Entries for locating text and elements
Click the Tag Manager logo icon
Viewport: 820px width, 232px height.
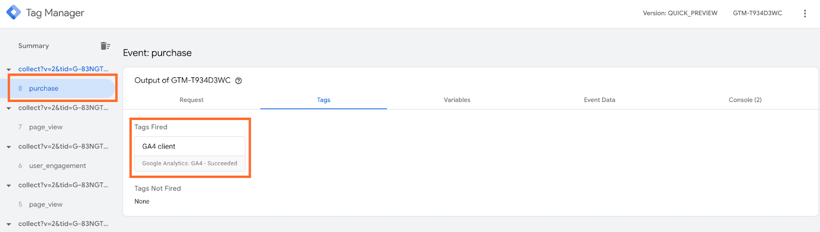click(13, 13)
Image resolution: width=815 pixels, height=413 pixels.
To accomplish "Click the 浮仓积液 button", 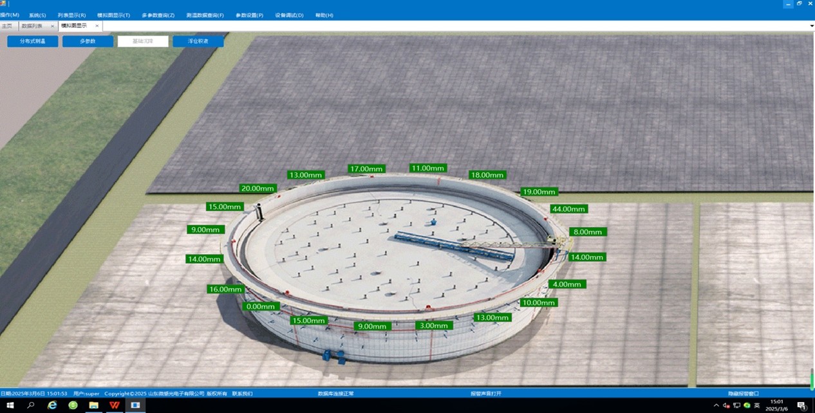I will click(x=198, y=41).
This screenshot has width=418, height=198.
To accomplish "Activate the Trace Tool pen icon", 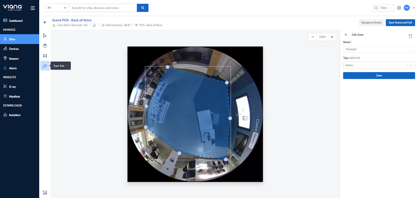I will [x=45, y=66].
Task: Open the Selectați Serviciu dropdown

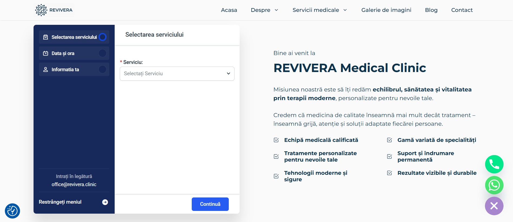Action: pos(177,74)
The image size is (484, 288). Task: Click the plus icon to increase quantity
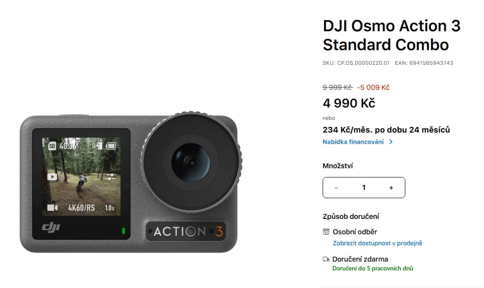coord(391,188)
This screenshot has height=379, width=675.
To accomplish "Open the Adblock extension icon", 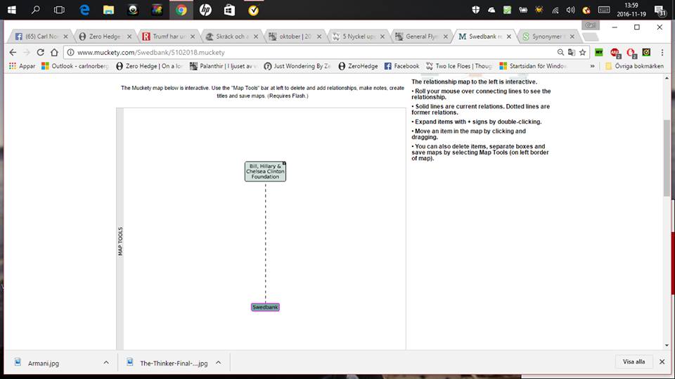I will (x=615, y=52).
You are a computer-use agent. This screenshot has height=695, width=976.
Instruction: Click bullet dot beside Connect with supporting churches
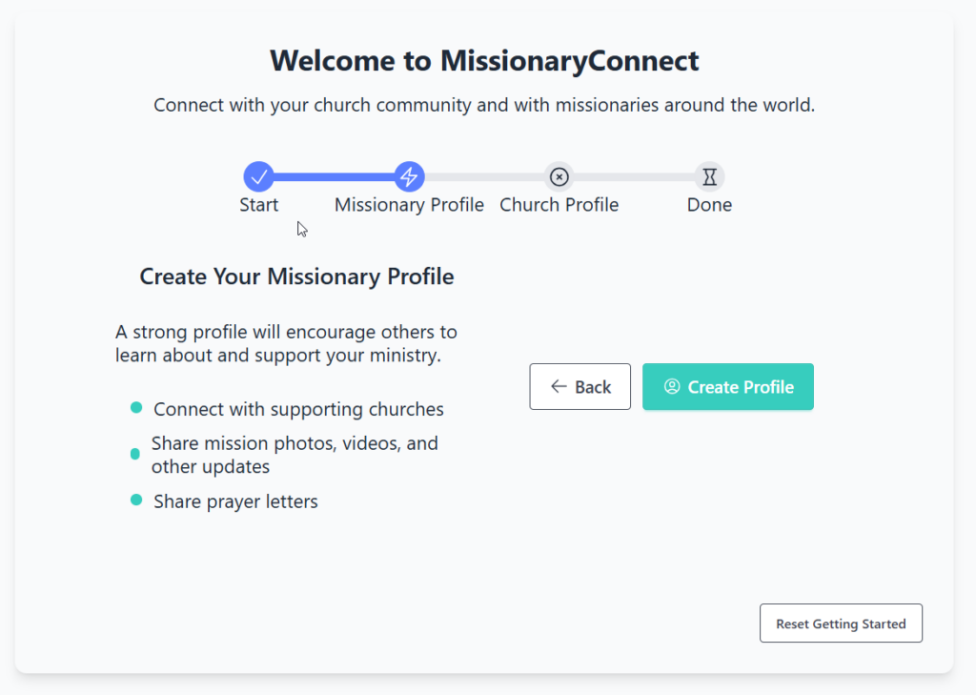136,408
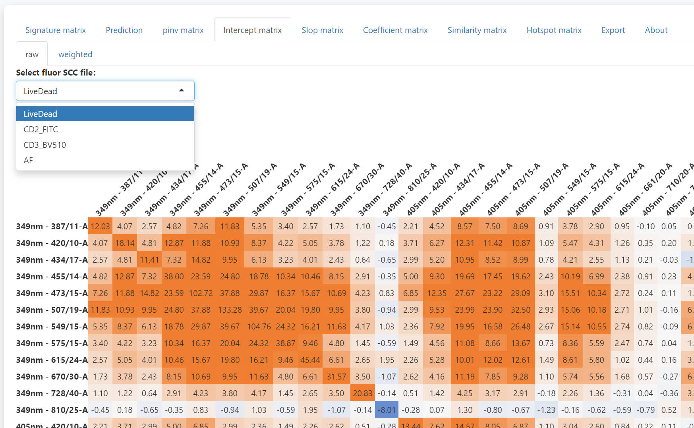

▶ AIM: Rewrite the listing above as a JSON list of strings, one string per line, from the line containing "You are a computer-use" through the end of the listing, with both ends included. Skip blank lines and leave the pictures out.

▶ THE RESULT:
[
  "You are a computer-use agent. This screenshot has height=695, width=976.",
  "Instruction: Click bullet dot beside Connect with supporting churches",
  "136,408"
]